[DATA PROVIDED]
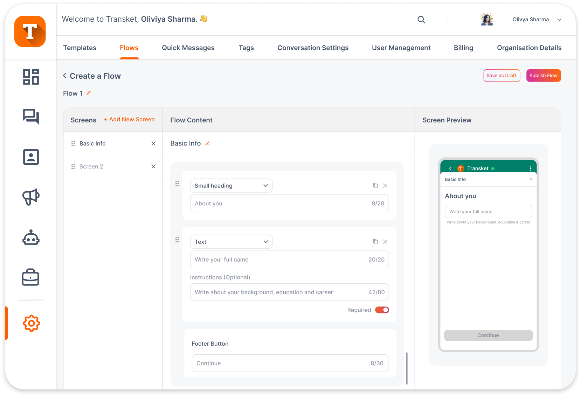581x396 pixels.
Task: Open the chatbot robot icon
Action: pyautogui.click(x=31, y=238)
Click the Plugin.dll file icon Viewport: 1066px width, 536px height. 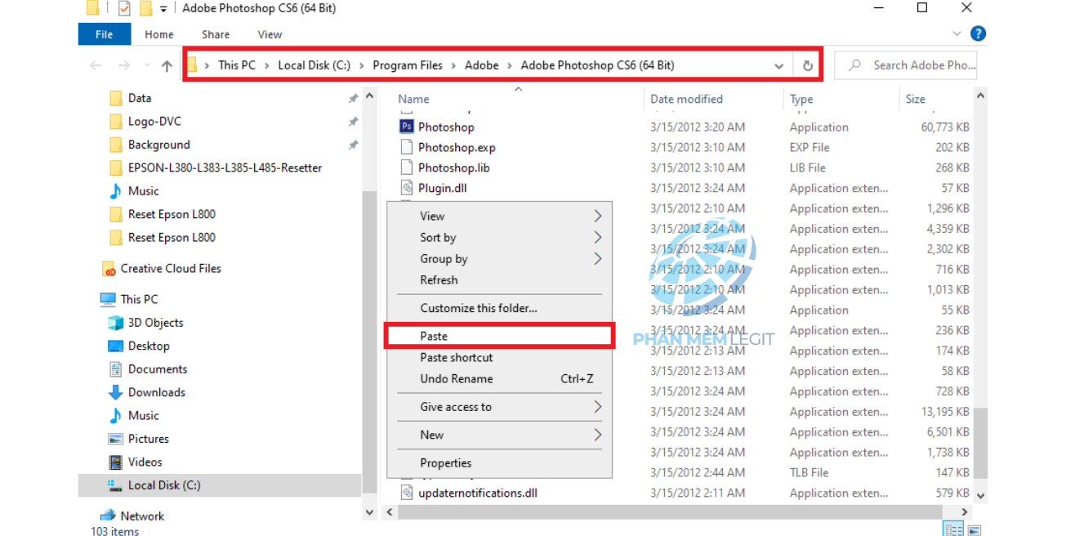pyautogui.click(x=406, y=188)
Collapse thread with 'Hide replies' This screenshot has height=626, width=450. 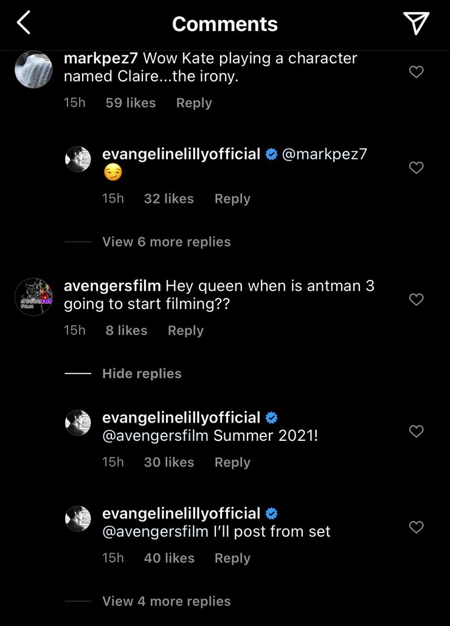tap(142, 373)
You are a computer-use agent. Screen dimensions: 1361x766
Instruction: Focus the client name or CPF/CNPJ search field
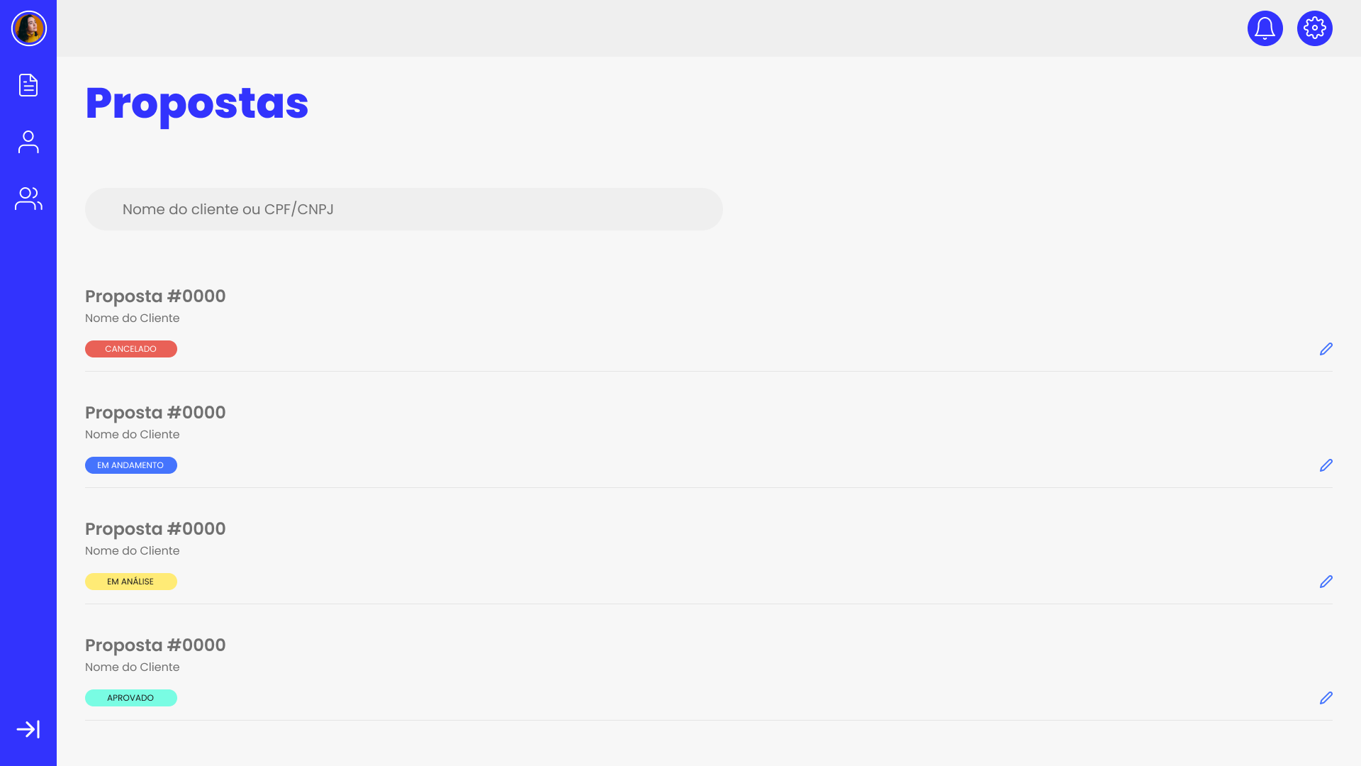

[TASK BRIEF]
The required result is an exact copy of the lines from the line containing "You are a computer-use" through the end of the entries, with every picture left out.

[RESPONSE TO THIS EXERCISE]
You are a computer-use agent. Screen dimensions: 1361x766
Instruction: Focus the client name or CPF/CNPJ search field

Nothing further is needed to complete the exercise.